During Wednesday’s arraignment, the defendant interrupted the proceedings with bizarre proclamations and demands to be released.
“I’m assigned to God and you all are wrong,” Smith said during the chaotic hearing. The defendant appeared in a light blue jail jumpsuit — an indication he is being held in a special ward — and he again wore a mesh hood meant to keep him from spitting. Writing covered much of his left arm, though it was too small to be deciphered from the gallery.
Smith’s parents watched in silence as he ignored the judge’s demands to be quiet. At one point, lead prosecutor Margaret Vellar snapped “Excuse me!” in an effort to shush the defendant.
Hughes ordered that Smith be removed after he kicked Vellar’s unoccupied chair while she stood addressing the judge.
One of Smith’s attorneys, Edward Farry, told the court he was unable to enter a plea on Smith’s behalf.
“What I’m telling the court is that the defendant refuses to enter a plea to the charges against him,” he said. “The defense does not claim we have a basis for ‘not guilty by reason of insanity.’”

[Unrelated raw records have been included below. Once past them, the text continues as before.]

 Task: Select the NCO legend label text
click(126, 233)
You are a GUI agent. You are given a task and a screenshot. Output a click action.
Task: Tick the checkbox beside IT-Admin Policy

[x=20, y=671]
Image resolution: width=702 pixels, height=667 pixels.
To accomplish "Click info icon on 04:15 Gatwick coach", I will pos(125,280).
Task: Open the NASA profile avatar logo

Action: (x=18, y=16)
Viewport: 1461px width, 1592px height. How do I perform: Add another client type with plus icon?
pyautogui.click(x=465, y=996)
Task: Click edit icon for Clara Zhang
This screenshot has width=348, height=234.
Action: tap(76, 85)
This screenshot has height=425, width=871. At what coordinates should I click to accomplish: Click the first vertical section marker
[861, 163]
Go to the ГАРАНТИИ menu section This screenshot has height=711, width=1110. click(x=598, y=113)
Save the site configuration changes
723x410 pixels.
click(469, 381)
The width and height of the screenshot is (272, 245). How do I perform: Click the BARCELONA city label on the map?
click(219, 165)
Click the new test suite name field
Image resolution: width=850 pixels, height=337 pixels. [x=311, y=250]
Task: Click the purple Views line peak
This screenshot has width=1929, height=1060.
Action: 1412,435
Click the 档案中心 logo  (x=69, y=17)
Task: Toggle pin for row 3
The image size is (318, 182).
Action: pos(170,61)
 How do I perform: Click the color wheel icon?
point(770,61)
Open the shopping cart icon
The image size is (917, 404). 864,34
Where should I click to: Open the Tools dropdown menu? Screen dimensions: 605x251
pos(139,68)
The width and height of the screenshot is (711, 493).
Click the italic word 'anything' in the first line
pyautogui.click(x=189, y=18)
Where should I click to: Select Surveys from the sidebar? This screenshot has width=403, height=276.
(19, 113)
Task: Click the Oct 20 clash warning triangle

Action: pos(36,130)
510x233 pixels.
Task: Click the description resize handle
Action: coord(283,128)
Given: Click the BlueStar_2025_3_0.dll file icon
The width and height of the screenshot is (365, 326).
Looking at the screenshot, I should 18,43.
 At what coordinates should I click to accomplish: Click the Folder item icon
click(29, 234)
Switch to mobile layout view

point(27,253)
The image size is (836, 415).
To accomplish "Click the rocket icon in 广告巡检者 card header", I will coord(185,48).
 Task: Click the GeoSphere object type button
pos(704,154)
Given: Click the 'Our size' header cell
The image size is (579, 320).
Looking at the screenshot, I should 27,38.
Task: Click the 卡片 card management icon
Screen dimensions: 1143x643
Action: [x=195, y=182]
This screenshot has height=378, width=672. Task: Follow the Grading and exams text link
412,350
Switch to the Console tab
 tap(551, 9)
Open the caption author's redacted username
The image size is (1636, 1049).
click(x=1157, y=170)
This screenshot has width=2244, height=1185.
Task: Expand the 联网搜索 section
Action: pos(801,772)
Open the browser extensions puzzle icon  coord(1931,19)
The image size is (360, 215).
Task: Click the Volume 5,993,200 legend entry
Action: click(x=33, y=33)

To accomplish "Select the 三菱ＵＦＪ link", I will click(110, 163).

Mental health experts have offered divergent opinions in court over the cause of Smith’s behavior.
At a January hearing to determine if Smith is capable of understanding his court proceedings, defense experts testified he is exhibiting signs of increasingly delusional thinking, while a psychologist for the Colorado State Mental Health Institute in Pueblo cited reports that Smith tends to exaggerate his symptoms when he is being watched.
Grazioli, who lived alone in a gated community near Fort Carson, was strangled in her bedroom by an intruder who drove her body to the Captain Jack’s trailhead on Gold Camp Road, where it was found ablaze.
Colorado Springs police say they found Smith’s fingerprints on Grazioli’s bedroom window and car door.
The defendant had her credit cards in his pockets and stashed other stolen possessions in his parents’ basement, police said.